SELECTION and TRAINING SESSION

Let Mary always choose the card with the maximal number among the two leftmost cards. Then on $i$-th move the difference between the sums of numbers in her pockets increases at least by $1$ which implies that this strategy allows to get at least $S=2+4+\cdots +2022=1011\cdot 1012$. In particular, $S(P)\ge M$ for each $P$ and moreover if at some moment the difference between the cards is more than $1$ then Mary gets the sum more than $M$. Hence if $S(P)=M$ then the row consists of the pairs $\{1,2\}$, $\{3,4\}$, $\dots$, $\{2021,2022\}$ arranged in some order.

Suppose that $S(P)=M$. If there exist two adjacent pairs $\{2i-1,2i\}$ and $\{2j-1,2j\}$ (in that order from left to right) such that $i<j$ then choosing two numbers from the second pair instead of the first pair will allow Mary to obtain the sum greater than $M$, a contradiction. Hence if $i<j$ any pair $\{2j-1,2j\}$ is placed to the left from any pair $\{2i-1,2i\}$.
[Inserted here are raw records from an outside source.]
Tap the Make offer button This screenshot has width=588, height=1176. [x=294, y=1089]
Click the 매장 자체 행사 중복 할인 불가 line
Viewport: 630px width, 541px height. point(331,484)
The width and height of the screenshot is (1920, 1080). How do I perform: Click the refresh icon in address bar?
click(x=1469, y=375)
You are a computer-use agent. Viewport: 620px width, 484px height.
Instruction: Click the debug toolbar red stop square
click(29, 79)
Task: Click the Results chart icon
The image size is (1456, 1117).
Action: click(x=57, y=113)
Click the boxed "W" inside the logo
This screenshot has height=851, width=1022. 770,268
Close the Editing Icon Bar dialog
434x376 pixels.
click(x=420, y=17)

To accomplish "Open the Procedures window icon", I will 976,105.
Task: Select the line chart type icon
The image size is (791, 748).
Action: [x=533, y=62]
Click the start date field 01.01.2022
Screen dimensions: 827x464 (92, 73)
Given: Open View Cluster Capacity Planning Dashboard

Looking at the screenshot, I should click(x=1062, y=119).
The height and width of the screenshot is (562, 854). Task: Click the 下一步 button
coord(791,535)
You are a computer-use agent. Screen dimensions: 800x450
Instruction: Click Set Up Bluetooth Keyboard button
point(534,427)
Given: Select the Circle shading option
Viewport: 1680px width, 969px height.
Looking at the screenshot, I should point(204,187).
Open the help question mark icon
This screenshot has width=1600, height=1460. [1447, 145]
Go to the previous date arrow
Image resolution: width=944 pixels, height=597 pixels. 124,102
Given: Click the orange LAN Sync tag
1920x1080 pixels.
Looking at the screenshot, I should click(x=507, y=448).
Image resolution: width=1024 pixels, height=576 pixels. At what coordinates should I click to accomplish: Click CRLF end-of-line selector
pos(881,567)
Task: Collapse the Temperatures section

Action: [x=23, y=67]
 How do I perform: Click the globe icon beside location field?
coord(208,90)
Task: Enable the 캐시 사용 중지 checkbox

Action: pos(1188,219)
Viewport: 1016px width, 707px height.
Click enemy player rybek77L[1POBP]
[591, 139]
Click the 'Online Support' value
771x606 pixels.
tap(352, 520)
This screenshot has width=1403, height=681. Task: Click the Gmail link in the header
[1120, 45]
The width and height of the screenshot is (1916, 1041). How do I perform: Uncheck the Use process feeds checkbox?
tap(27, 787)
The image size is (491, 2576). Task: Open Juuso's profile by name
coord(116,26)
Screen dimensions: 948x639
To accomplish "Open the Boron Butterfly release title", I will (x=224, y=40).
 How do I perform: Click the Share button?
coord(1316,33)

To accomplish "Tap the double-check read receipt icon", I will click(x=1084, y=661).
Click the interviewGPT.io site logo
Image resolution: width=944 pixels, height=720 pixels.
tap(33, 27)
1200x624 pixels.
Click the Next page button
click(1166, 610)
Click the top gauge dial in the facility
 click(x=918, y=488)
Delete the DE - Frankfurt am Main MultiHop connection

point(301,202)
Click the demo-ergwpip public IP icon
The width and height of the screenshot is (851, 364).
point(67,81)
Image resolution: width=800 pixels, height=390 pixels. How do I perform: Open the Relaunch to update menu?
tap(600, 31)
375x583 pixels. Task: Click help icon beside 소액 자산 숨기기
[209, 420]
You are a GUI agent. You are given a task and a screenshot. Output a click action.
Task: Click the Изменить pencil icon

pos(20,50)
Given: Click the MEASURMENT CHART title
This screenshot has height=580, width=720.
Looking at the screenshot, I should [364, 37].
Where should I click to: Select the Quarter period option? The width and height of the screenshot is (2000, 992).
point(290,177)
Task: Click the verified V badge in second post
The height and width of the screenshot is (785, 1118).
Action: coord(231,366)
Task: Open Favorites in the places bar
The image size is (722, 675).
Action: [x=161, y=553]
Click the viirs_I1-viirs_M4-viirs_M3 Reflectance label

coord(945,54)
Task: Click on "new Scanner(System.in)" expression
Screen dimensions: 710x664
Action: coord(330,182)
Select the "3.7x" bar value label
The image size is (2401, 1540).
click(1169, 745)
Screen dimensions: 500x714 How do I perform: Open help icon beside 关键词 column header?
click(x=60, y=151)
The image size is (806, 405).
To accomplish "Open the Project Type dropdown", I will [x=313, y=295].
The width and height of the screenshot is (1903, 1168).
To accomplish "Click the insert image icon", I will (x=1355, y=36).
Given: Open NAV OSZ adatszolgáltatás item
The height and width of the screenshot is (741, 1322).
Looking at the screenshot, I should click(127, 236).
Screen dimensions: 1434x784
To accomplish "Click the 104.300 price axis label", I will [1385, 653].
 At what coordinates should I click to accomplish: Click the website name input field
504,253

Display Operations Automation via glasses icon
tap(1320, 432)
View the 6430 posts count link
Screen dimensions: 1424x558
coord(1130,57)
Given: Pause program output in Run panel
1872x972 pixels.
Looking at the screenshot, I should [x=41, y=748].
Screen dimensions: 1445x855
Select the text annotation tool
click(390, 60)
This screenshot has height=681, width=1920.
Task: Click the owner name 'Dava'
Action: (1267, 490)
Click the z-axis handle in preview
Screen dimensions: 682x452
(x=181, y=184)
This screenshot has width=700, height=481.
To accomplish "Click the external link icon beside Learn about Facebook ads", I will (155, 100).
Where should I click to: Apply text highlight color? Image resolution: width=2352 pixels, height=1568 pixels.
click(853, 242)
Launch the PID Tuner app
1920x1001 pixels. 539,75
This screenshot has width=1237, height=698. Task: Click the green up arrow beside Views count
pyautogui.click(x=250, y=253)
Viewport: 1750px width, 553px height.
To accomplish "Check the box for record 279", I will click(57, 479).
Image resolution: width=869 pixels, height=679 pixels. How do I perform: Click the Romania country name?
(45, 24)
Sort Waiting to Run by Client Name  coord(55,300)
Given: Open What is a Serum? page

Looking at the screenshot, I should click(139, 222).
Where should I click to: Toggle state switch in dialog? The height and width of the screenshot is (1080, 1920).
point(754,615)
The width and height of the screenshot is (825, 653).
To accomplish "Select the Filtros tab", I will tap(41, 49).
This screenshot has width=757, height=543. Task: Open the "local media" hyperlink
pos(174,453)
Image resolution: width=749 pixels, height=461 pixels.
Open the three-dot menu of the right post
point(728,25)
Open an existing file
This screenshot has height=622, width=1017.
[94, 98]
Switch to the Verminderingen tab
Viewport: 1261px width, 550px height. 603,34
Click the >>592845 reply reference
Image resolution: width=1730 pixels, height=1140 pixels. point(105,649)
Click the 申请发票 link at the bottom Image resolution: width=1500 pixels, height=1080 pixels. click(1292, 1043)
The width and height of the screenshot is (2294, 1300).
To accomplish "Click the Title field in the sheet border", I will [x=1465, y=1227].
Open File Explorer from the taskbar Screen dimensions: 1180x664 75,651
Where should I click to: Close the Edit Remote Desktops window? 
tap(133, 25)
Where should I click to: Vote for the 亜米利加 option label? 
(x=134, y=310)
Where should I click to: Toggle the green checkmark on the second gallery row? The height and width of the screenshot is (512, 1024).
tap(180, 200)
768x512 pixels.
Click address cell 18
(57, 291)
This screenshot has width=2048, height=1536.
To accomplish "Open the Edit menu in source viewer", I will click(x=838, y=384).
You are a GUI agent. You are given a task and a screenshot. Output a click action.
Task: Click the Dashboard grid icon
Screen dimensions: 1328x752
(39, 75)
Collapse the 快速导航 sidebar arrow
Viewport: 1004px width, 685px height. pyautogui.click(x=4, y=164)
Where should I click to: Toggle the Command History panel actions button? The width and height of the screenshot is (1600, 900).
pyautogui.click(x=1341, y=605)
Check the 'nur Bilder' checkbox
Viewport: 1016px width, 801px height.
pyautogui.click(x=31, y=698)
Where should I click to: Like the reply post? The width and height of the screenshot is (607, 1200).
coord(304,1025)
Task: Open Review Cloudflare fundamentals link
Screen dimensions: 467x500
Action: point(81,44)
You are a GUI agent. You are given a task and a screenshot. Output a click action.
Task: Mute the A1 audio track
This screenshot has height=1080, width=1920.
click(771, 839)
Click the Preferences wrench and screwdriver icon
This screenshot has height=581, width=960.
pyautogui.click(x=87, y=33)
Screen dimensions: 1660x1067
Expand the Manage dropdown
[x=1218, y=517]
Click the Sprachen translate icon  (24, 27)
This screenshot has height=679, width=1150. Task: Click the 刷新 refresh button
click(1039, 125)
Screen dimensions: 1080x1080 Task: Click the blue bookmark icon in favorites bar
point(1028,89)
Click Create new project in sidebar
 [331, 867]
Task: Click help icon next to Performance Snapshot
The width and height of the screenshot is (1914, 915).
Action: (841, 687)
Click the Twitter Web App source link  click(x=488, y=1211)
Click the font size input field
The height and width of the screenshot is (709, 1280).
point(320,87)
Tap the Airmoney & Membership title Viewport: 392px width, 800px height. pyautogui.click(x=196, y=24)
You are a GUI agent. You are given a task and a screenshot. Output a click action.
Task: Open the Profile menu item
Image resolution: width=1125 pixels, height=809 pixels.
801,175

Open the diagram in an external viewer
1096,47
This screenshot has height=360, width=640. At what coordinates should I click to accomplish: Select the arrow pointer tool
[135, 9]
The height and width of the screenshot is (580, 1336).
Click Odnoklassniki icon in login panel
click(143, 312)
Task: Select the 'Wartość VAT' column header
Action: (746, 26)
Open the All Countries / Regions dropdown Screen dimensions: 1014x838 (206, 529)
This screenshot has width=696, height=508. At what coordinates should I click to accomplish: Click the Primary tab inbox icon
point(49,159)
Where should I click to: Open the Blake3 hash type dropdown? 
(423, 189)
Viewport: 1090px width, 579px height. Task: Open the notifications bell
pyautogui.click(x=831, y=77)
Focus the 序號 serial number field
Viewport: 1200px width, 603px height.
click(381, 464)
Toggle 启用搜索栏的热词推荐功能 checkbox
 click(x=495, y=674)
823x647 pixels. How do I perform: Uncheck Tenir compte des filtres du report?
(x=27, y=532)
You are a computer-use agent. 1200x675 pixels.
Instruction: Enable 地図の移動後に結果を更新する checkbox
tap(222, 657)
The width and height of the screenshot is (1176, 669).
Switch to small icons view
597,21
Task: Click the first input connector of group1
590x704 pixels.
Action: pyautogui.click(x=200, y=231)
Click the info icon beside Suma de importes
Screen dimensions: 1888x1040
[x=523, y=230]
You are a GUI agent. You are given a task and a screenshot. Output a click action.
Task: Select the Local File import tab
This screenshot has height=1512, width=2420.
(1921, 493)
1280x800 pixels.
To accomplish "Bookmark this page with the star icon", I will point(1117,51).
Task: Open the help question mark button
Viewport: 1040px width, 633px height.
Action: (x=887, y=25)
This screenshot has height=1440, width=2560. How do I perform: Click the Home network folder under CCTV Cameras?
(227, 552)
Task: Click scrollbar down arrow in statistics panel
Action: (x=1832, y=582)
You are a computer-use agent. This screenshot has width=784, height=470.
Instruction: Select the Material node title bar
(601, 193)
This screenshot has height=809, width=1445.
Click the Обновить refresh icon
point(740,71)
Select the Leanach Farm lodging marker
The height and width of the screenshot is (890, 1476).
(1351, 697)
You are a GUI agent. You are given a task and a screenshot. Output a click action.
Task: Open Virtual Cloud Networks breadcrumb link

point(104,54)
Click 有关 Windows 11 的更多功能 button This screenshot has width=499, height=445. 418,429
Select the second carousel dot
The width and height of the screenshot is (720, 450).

Finally consider any such initial position $P$, it has the form $\{2021,2022\}$, $\{2019,2020\}$, $\dots$, $\{1,2\}$ where the elements in the pairs are arbitrarily permuted. On $i$-th move Mary will put into her left pocket the card with number which is at least $2023-2i$. Hence the sum of the numbers in her left pocket will be not less than $2021+2019+\dots +1$, which implies that the sum in her right pocket will not exceed $M$. Therefore $S(P)=M$ for all $2^{1011}$ such positions.